> [Work order] Output, exactly and with no pictures, the line that contains "Click 'ClusterIssuers' in" and every line that comes after it in the data below, the last one included.
Data Start Marker
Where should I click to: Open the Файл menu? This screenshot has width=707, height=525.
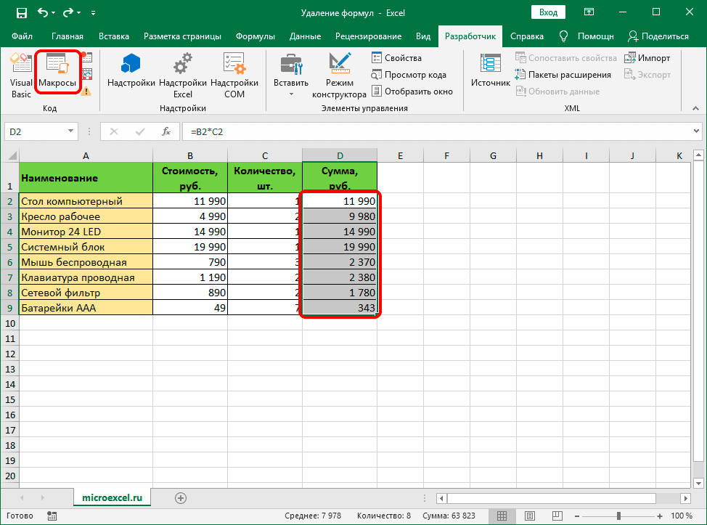[x=22, y=36]
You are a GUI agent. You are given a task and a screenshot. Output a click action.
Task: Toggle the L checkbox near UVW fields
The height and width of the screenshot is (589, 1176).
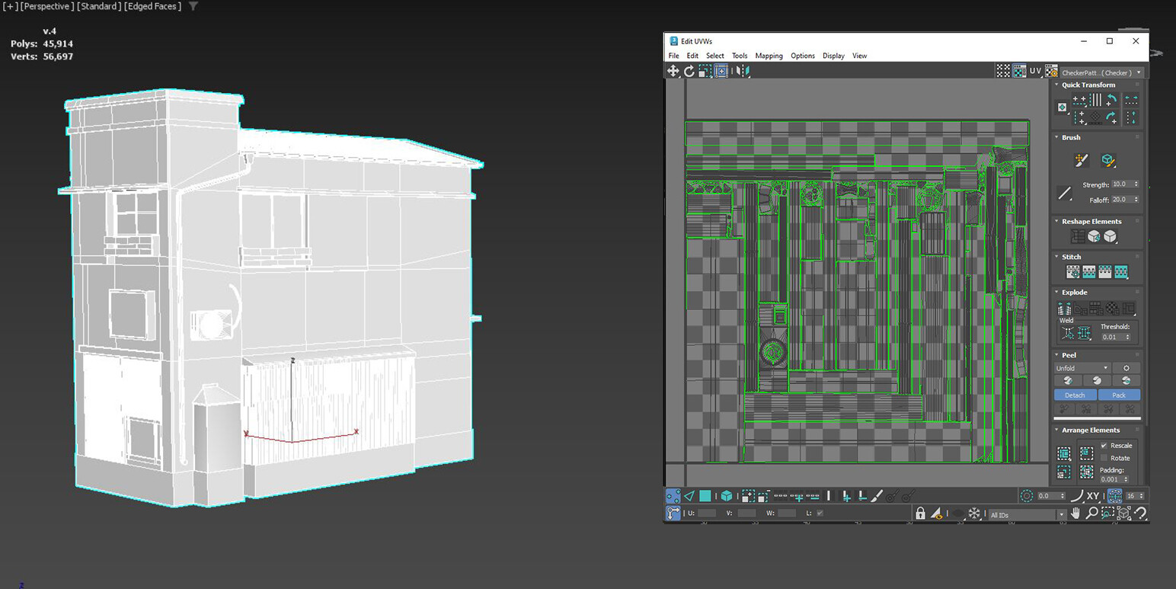(820, 513)

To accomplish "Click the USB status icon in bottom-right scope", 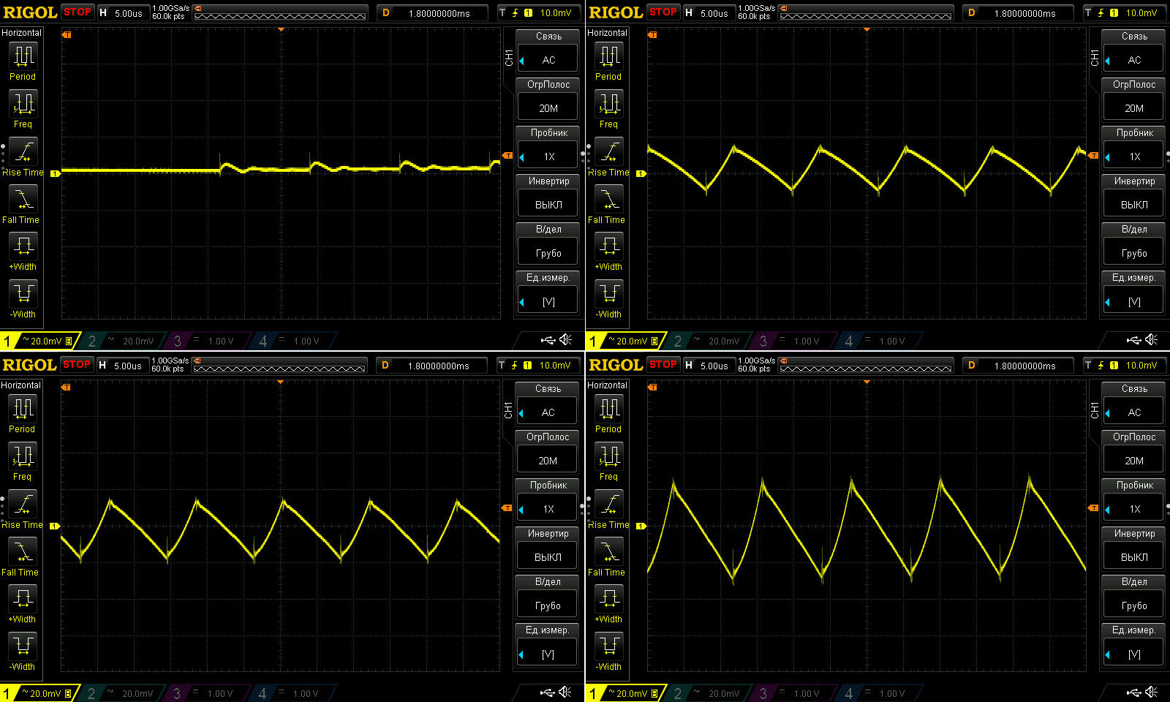I will click(1133, 692).
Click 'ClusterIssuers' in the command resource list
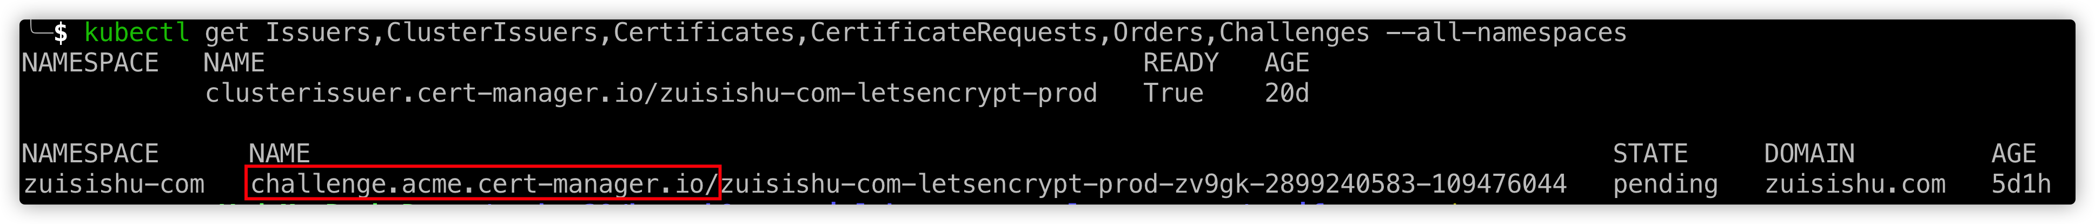This screenshot has height=224, width=2095. point(492,33)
Data End Marker
> [Result of this exercise]
Click 'ClusterIssuers' in the command resource list
This screenshot has height=224, width=2095. point(492,33)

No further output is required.